QUITO, EN GUARDIA POR EL PICHINCHA

QUITO, EN GUARDIA POR EL PICHINCHA

Los casi dos millones de quiteños también están en alerta por culpa de las fuerzas de la naturaleza. Pero en su caso el miedo no proviene de un rumor de terremoto fenómenos impredecibles sino por la actividad del volcán que se alza imponente sobre el valle en el cual se anida la ciudad: El Pichincha. (VER INFOGRAFIA: LOS PELIGROS DEL GUAGUA PICHINCHA)

03 de octubre 1999 , 12:00 a. m.

La capital ecuatoriana se encuentra bajo alerta naranja, y aunque está descartado que la lava pueda llegar hasta ella, sí existe la posibilidad de que algunas rocas puedan alcanzarla en caso de que ocurra una gran explosión del Guagua Pichincha , el cráter más nuevo de este volcán.

Un sobrevuelo realizado en la mañana de ayer permitió comprobar que el magma ha comenzado a ser expulsado lentamente, lo que ha alentado las esperanzas de que no ocurra una explosión de gran magnitud.

Sin embargo, Hugo Yépez, director del Instituto Geofísico, aseguró que la erupción, propiamente dicha, será cuando el magma más profundo ascienda .

El científico informó también que en el domo, el tapón de la montaña, se ha constatado la presencia de rocas calientes, incandescentes, producto de la presión que ejerce el magma hacia la superficie. Ese fenómeno fue avistado la noche del miércoles por un avión de American Airlines que reportó una gran mancha roja en el cráter de la montaña, que alcanza los 4.794 metros de altura sobre el nivel del mar.

Según los expertos, lo más probable es que Quito sólo sufra las consecuencias de una intensa y molesta lluvia de cenizas que oscurecería a la ciudad por dos o tres días. Así ocurrió en 1660, fecha de la última gran erupción del Pichincha. En aquella ocasión, cuentan los cronistas, la explosión fue tan grande que la ceniza llegó hasta Popayán y la entonces Real Audiencia de Quito sufrió una severa crisis agrícola porque los pastos se cubrieron de ceniza y el ganado, incapaz de alimentarse, murió en proporciones catastróficas.

Sin embargo, a lo que más le temen hoy las autoridades de la ciudad es al pánico que podría generarse en caso de que la alerta roja tenga que ser decretada, ya que la desesperación de la gente por llegar a sus casas o por salir de la ciudad podría causar graves accidentes. Especialistas del Municipio han dicho que en caso de erupción podría haber más muertos y lesionados por el pánico que por el fenómeno natural como tal.

En todo caso, la población se ha organizado en forma notable. Los barrios hacen reuniones para establecer estrategias de auxilio, en los condominios se han preparado equipos de socorro y en todas las oficinas se han establecido planes de evacuación.

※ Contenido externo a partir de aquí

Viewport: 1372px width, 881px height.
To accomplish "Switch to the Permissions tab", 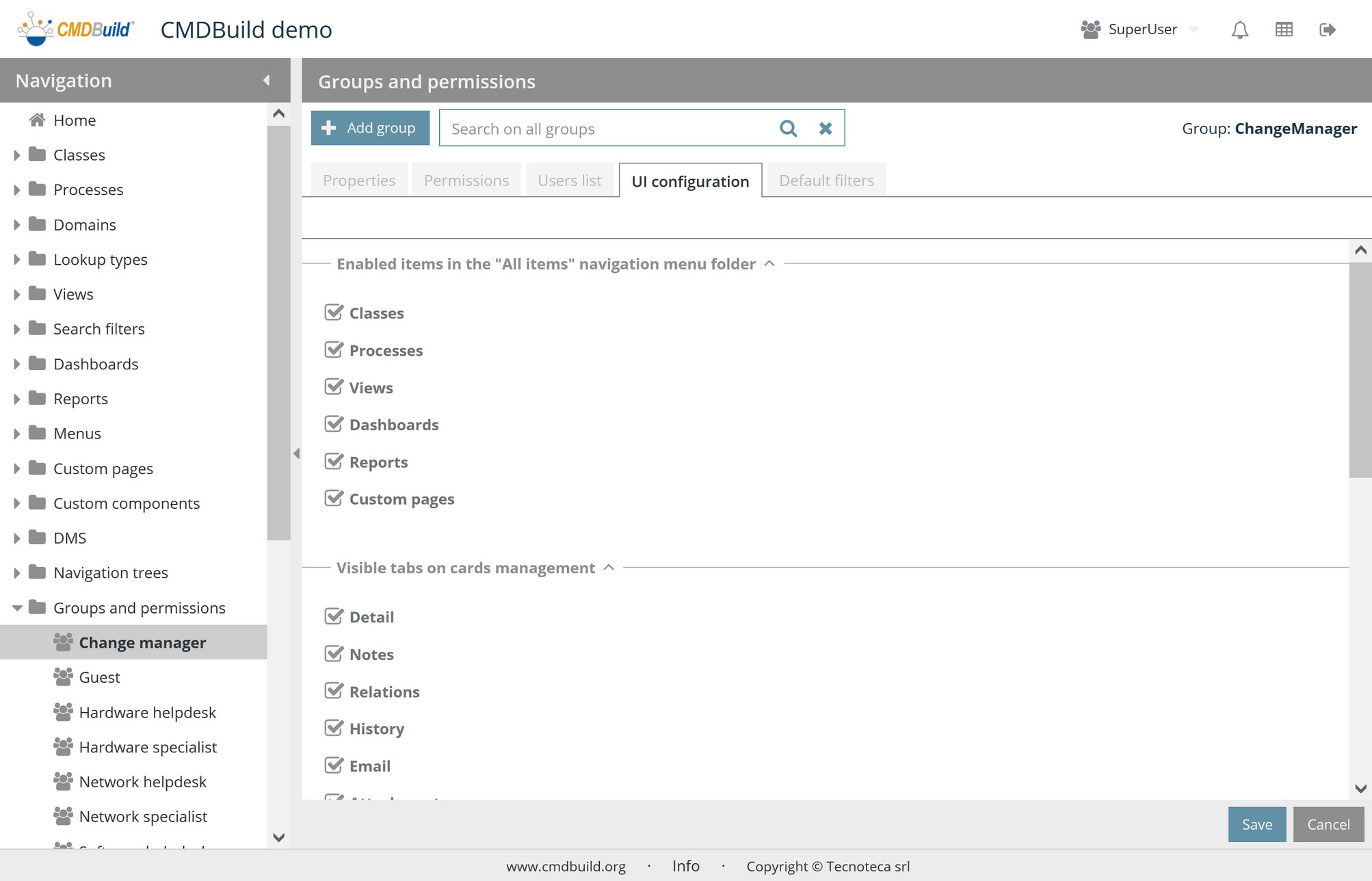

Las embajadas también han tomado sus precauciones. Por ejemplo, la embajada de Francia mantiene un sistema de comunicación con todos los residentes franceses en caso de que se declare la alerta. Además, tiene hechas reservaciones en hosterías ubicadas en zonas seguras para cuando se informe sobre la alerta roja.

Pero mientras llegan las señales definitivas de una erupción que los científicos consideran altamente probable, la gente sufre un clima de tensión en el que el desgaste sicológico es cada vez más evidente y gracias al cual las miradas hacia el volcán, tratando de hallar alguna respuesta, se han vuelto una práctica cotidiana.